Tuesday morning, in St. Peter's Square under a brilliant Roman sun, Pope Francis told us in his inaugural Mass to protect one another and the environment. He told us that to be tender is not to be weak. People around the world listened, and looked for signs about the direction of the Catholic Church.
Catholics have long hoped that somehow the church might be reborn in their lifetimes in a way that adapted its teachings to the modern world. If hope died, some slammed the door on the way out, or just left an empty seat in a pew. Others prayed that better leadership would save them.
Pope Benedict's resignation inspired a month of dreams: The next pope might listen, work for peace, allow contraception, talk to the young, be from Africa or Latin America, clean up corruption wherever it is.
Now we snap out of the dream. The cardinals, all "created" by John Paul II and Benedict XVI, chose someone different -- a Jesuit from Argentina -- but still very much like themselves. He's accused of not strongly opposing the military junta that ruled in the 1970s and has used harsh words against same-sex marriage.
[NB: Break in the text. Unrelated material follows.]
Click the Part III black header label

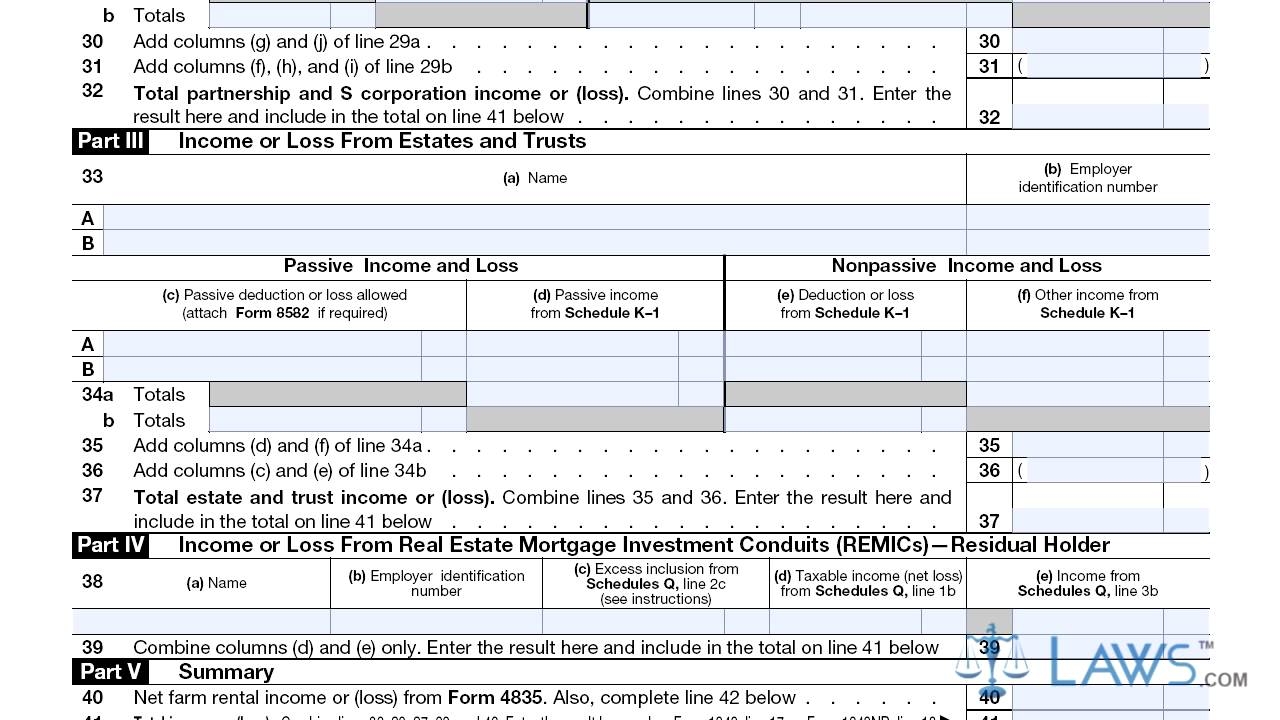pos(110,141)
His defenders answer that he argued behind the scenes to save two kidnapped Jesuits and others -- but perhaps not loudly enough. They say that he and his Jesuit critics were reconciled in a special liturgy years later, and that he and others publicly apologized for not doing more during the "dirty war." On gay marriage, he had tried to argue for a civil contract, but lost.
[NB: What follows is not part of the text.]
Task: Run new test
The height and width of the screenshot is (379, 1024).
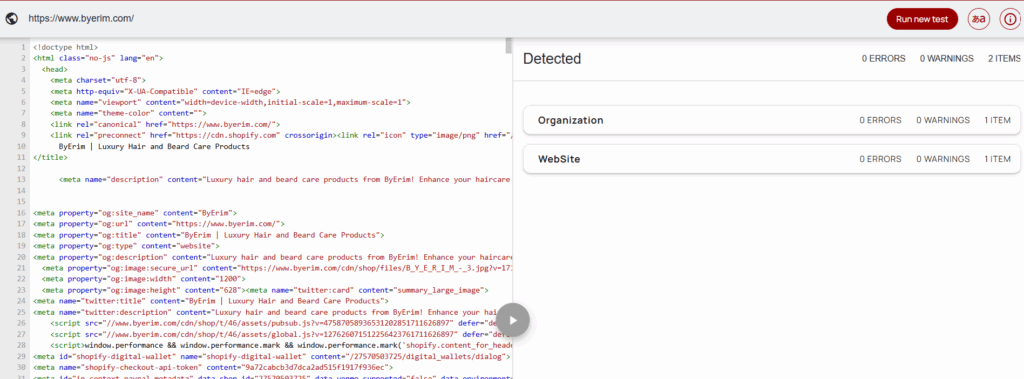Action: [x=922, y=19]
Nevertheless, the more I learn the better he looks. Luke's Gospel defines Jesus by his devotion to the poor. In Francis' vision, to save itself, the church's first step would be to change its image, get rid of its self-centered clericalism and its rich man's lifestyle, and turn itself outward. Let the Holy Spirit move it as the wind moves a ship at sea.
Only 10 percent of Argentines go to Mass. He told his priests: Rent a garage, staff it with a lay person who will listen, teach and give communion. In a 2007 interview in the Rome-based Catholic monthly 30 Days, he described the dynamics of grace and doctrine: "One does not remain faithful, like the traditionalists or fundamentalists, to the letter. Fidelity is always a change, a blossoming, a growth." The worst thing that could happen to a church? "Spiritual worldliness" . . . like the Pharisees, "putting oneself at the center."
The new pontiff can imitate St. Francis of Assisi in two ways. The saint's reputation is built on more than poverty, talking with birds and taming a wolf. Though he did not court martyrdom, like some of his brothers who were slain by Muslims, he traveled during the Fifth Crusade (1219) to the crusaders army at Damietta, Egypt. On the eve of the battle, he got through the enemy lines and met cordially with the Sultan Al-Kamil in a failed plea to make peace with Islam. Perhaps this Francis can help finish that job.
Fordham professor Maureen O'Connell, in The Washington Post, reminds us that Francis and St. Clare, both from rich families, developed a female wing of his order. When she was 18, she met with him secretly so he could lead her to Christ. She founded the Poor Clares, to live lives of poverty, service and insecurity, an order recognized by Pope Innocent IV two days before her death. Francis and Clare loved one another as Christians, a love that empowered their service of Christ in the poor. Pope Francis should bring women into his leadership circle for the same purpose.
We cannot responsibly slam the door on the institutional church as long as "fidelity is always change," and hope remains that some policies may be reformed. Meanwhile, that the poor should not be frozen out of the economy, as they are today, is as fundamental to Jesus' teaching as we can get. Whatever decisions the Rev. Jorge Mario Bergoglio, a Jesuit, made in the cauldron that was Argentina in the 1970s, today as Pope Francis he will justify our commitment to the future church.
Raymond A. Schroth, a Jesuit, is literary editor of America magazine.